It's well known that all norms on a finite dimensional vector space are equivalent, but does restricting to norms arising from inner products make a meaningful difference to how someone could go about proving this result? In other words, can the fact that the norms come from inner products be exploited for an alternative argument?
My motivation for this question comes from Axler's 'Linear Algebra done right' (3rd Ed.). Specifically, question 6.B.12 asks for a proof that two inner products on a finite dimensional vector space produce equivalent norms. Does he intend students to essentially prove the full result, or is there an easier proof for the special case?
Prof. Axler posted a comment which essentially answers this question. Since there are no other answers I will answer my own question based on this comment.

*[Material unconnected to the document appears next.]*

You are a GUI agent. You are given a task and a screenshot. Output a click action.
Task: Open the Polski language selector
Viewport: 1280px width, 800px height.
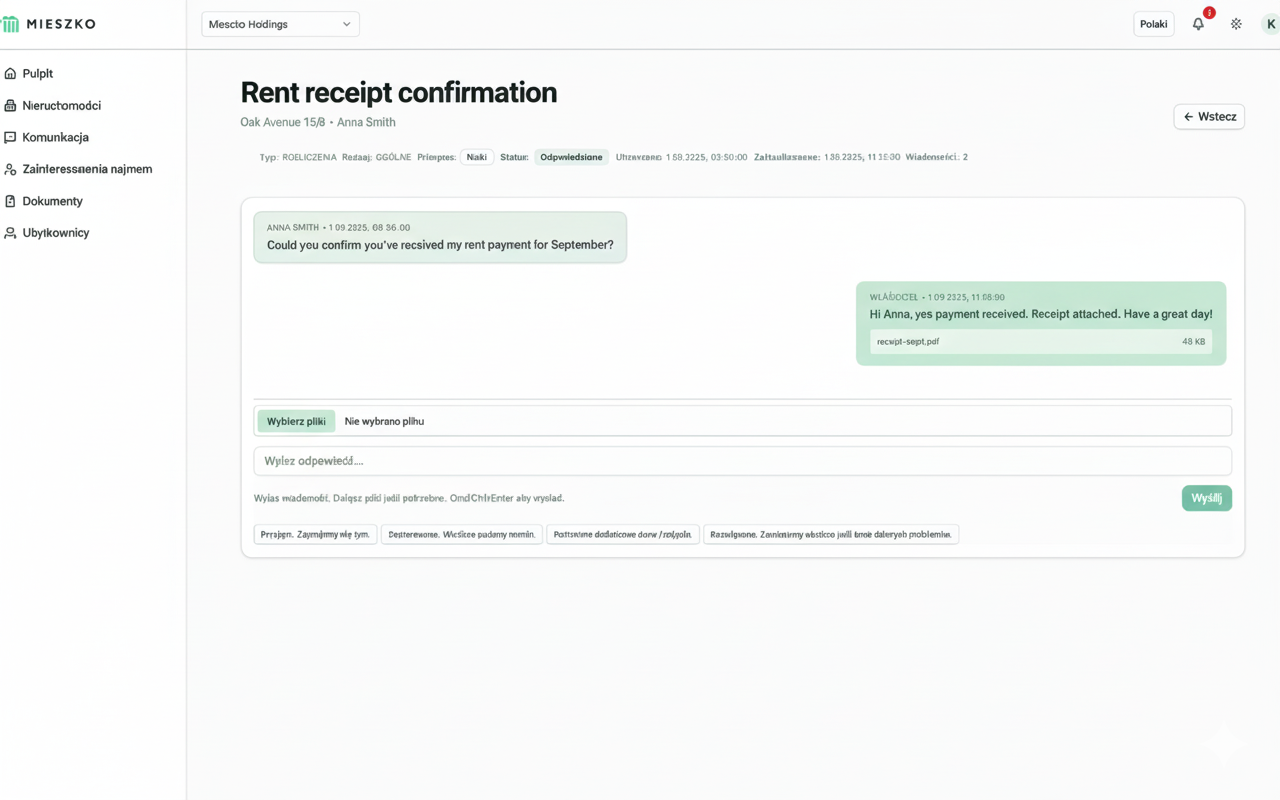click(x=1153, y=24)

The answer is yes. There is a significantly simpler way to proving the restricted result. The idea is to choose a basis for the vector space that is orthonormal wrt one of the inner products. Given a vector $v$ expressed in terms of the chosen basis, the norm of $v$ wrt the corresponding inner product can just be written down. The result then follows from the triangle inequality, and the fact that if $n$ is a positive integer, and if $x_1,\ldots,x_n\in\mathbb{R}$, then $(x_1+\ldots + x_n)^2\leq n(x_1^2+\ldots + x_n^2)$, which is proven using Cauchy-Schwarz as exercise 6.A.12 in the same book.